The doorbell chimed, and he left the room, closing the door behind him. I picked up the small blue book beside the phone. It contained a handwritten list of numbers. A Lester Crandall was listed among the C’s, with a Pacific Palisades number. The listing probably wasn’t new – there were other names below it on the page.

As I was making a note of it, the door was flung open behind me. It was the dark-haired woman from the pool-side. She was a handsome woman, but a little old for the bikini she was wearing. And she was smashed.

“Where’s the action?” she said boisterously.

“There is none.”

The corners of her mouth drooped like a disappointed child’s. “Brian promised to take me dancing.”

She did a few experimental steps, and almost fell down. I led her to one of the chairs, but she didn’t want to sit still. She wanted to dance.

Kilpatrick came into the room. He gave no sign of noticing the woman. Moving like something mechanical and preaimed, he went behind the bar and opened a drawer and took out a heavy revolver.

“What goes on?” I asked him.

He gave no answer, but I didn’t like the look of inert cold anger on his face. I followed him out to the front of the house, letting him know I was there. A rather wild-eyed young man with soot on his forehead was waiting at the front door.

Kilpatrick showed him the gun. “Get out of here. I don’t have to put up with this kind of nonsense.”

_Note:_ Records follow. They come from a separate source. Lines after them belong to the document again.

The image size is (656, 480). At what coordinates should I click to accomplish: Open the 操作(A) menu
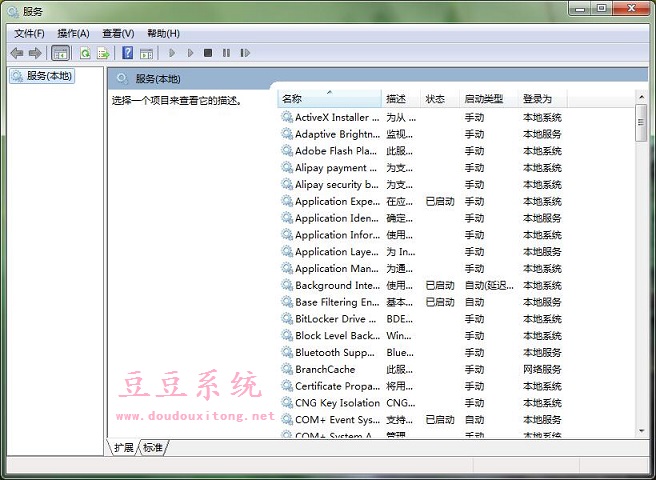[x=73, y=33]
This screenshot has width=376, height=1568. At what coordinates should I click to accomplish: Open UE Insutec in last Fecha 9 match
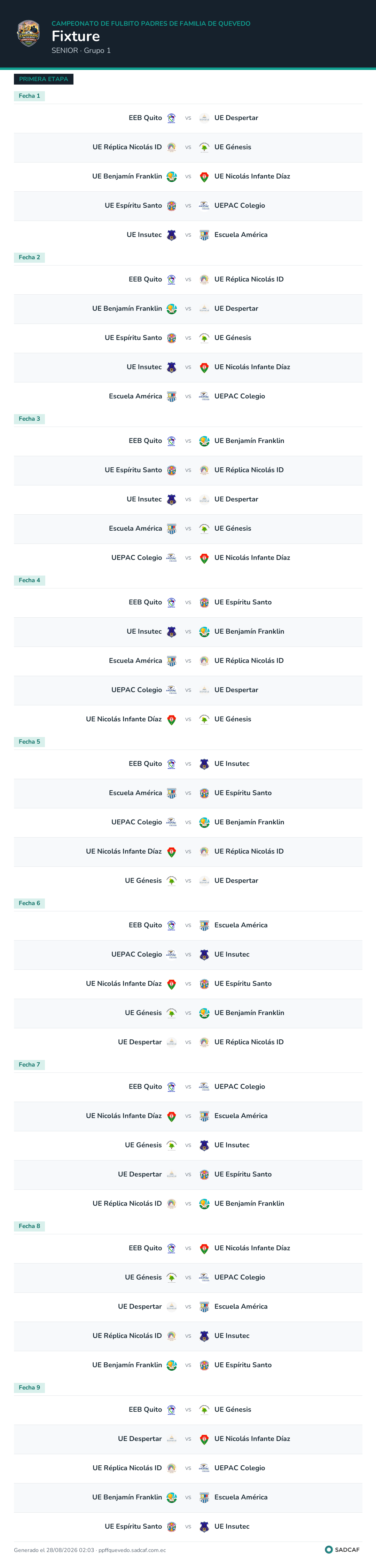click(232, 1526)
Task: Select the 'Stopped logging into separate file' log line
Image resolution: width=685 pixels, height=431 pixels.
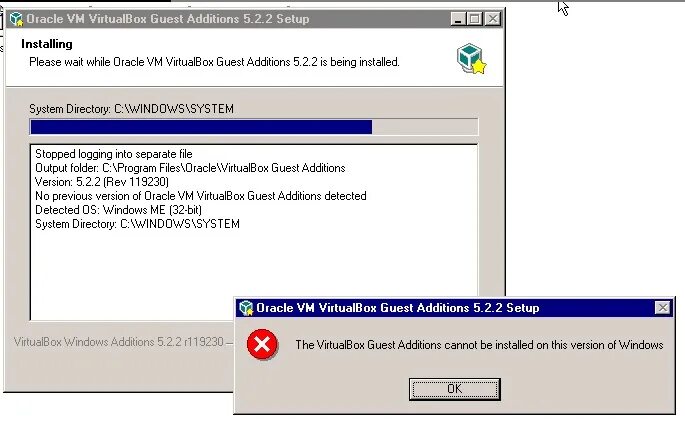Action: (114, 154)
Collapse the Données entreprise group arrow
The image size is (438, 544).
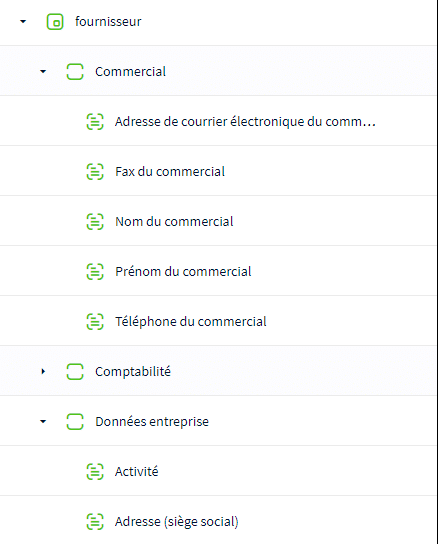43,422
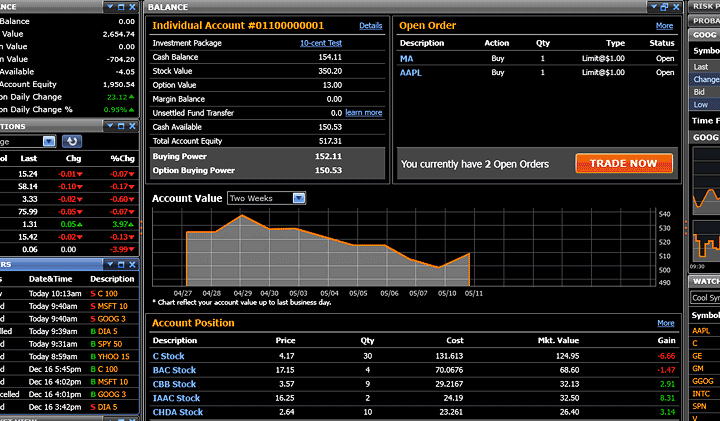Open the Details link for Individual Account
The height and width of the screenshot is (421, 720).
pos(370,25)
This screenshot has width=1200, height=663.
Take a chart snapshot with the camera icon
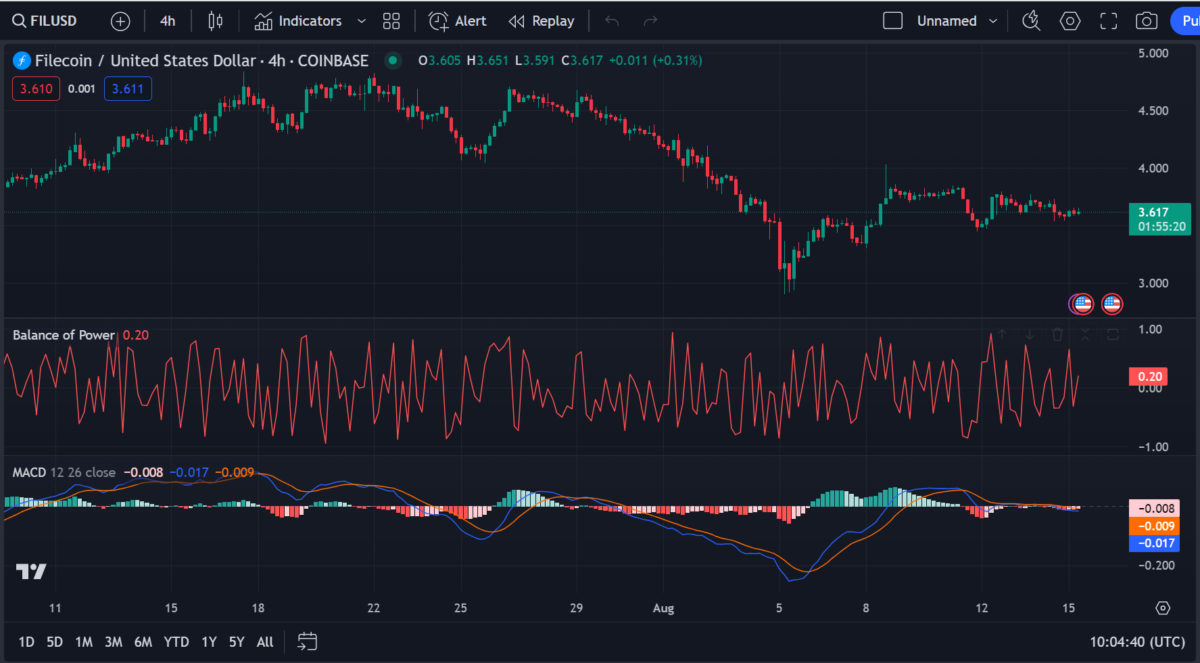[x=1146, y=21]
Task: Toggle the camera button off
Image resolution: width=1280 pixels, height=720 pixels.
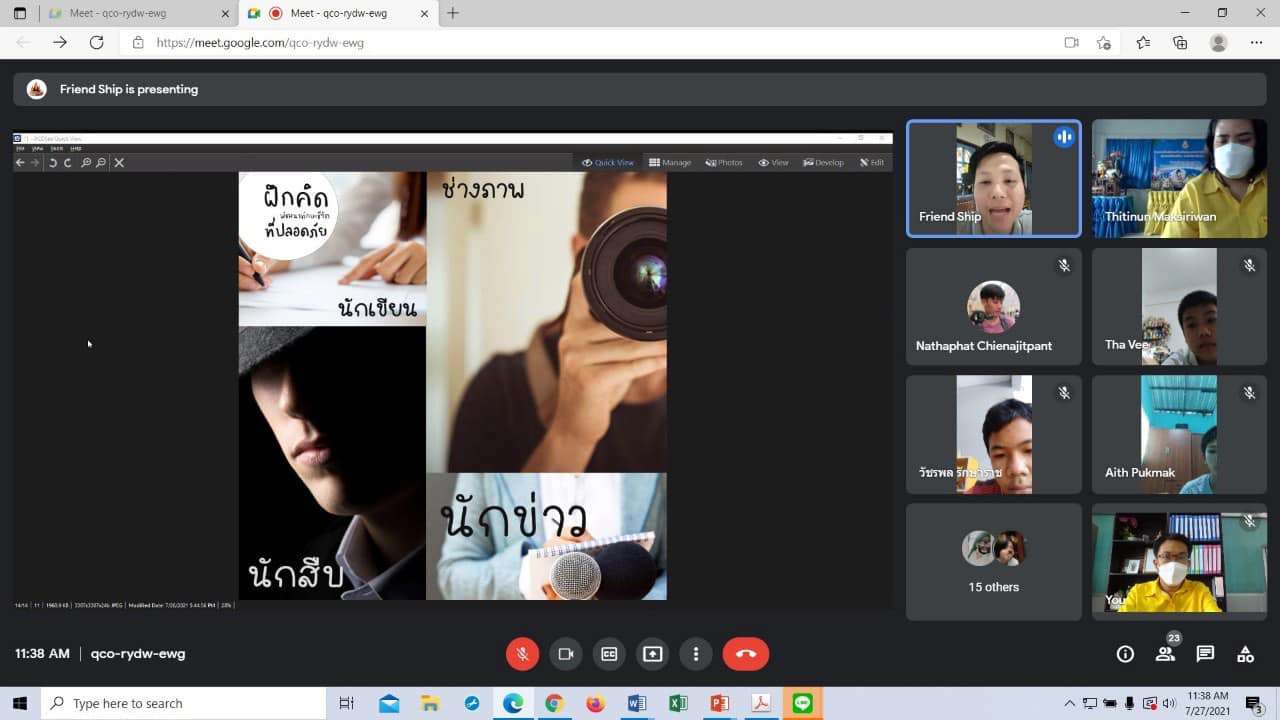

“You call it nonsense, do you?” the young man said. “I lost my house and my furniture. My family’s clothes. Everything. And I’m holding you responsible, Mr. Kilpatrick.”

“How am I responsible?”

“I talked to a fireman after my house burned down – too bad he wasn’t there when it burned, but he wasn’t – and he said that canyon should never have been built in, with the high fire hazard. You never even mentioned that when you sold it to me.”

“It’s a risk we all run,” Kilpatrick said. “I could be burned out tonight or tomorrow myself.”

“I hope you are. I hope your house burns down.”

“Is that what you came here to tell me?”

“Not exactly.” The young man sounded a little ashamed. “But I’ve got no place to spend the night.”

“You’re not going to spend it here.”

“No. I realize that.”

He ran out of words. With a parting look at the gun in Kilpatrick’s hand, he walked quickly to a station wagon which was parked beside my taxicab. A number of children peered out through the back windows of the wagon, like prisoners wondering where they might be taken next. A woman sat in the front seat, looking straight ahead.

I said to Kilpatrick: “I’m glad you didn’t shoot him.”

“I had no intention of shooting him. But you should have heard the names he was calling me. I don’t have to take–”

I cut in: “What area did he live in?”

“Canyon Estates. I’m the developer.”

“Did the canyon go?”

“Not all of it. But several houses burned, including his.” Kilpatrick jerked his angry head toward the departing station wagon. “He isn’t the only one who took a beating. I’m still paying interest on some of those houses, and I’ll never be able to move them now.”

“Do you know what happened to Elizabeth Broadhurst’s house?”

“The last I heard it was still standing. Those old Spanish-type structures were built to resist fire.”

The dark-haired woman came up behind Kilpatrick. She had put on a light coat over her bikini and she looked quite sober, but sick.

“For heaven’s sake,” she said to him, “put that gun away. It scares the living hell out of me when you wave that gun around.”